_PROBLEM DETAILS:_
The answer consists solely of the lines running from the one with "The width and" through the final line below, transcribed exactly and without any pictures.

[Stored items]

^^^^

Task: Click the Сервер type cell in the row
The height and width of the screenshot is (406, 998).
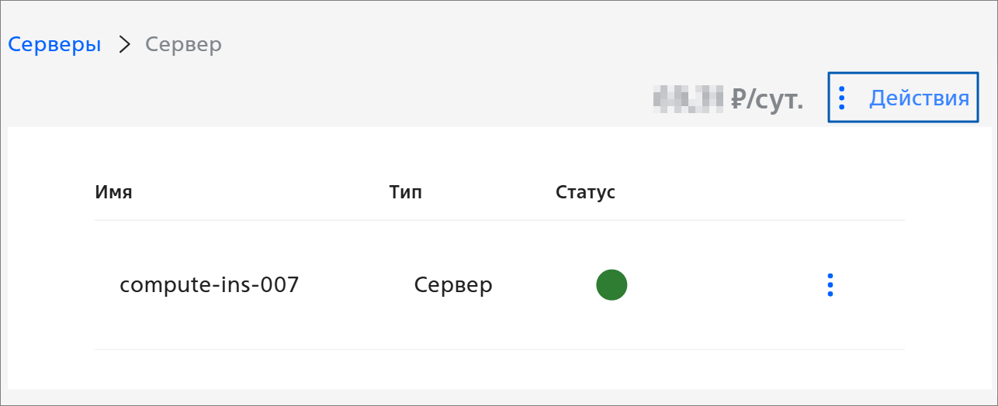Action: (453, 285)
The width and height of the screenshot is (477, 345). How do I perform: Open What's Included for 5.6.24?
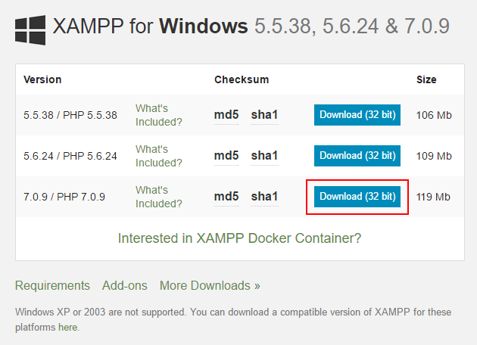[159, 156]
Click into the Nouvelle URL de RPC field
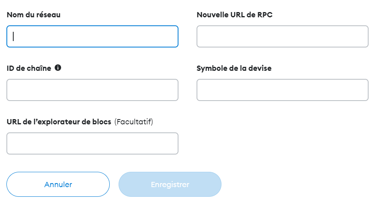Viewport: 371px width, 202px height. coord(282,37)
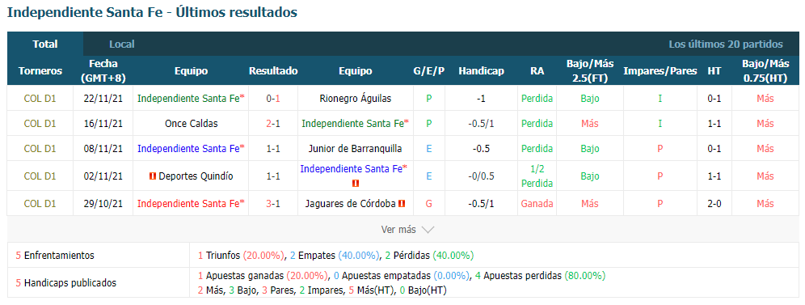This screenshot has width=805, height=305.
Task: Click the Impares/Pares column header
Action: [x=660, y=71]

^^^^

_RESPONSE TO THIS EXERCISE:_
The width and height of the screenshot is (477, 345). How do I perform: Open What's Included for 5.6.24?
[159, 156]
Click into the Nouvelle URL de RPC field
Viewport: 371px width, 202px height. coord(282,37)
This screenshot has width=805, height=305.
Task: Click the Impares/Pares column header
Action: [x=660, y=71]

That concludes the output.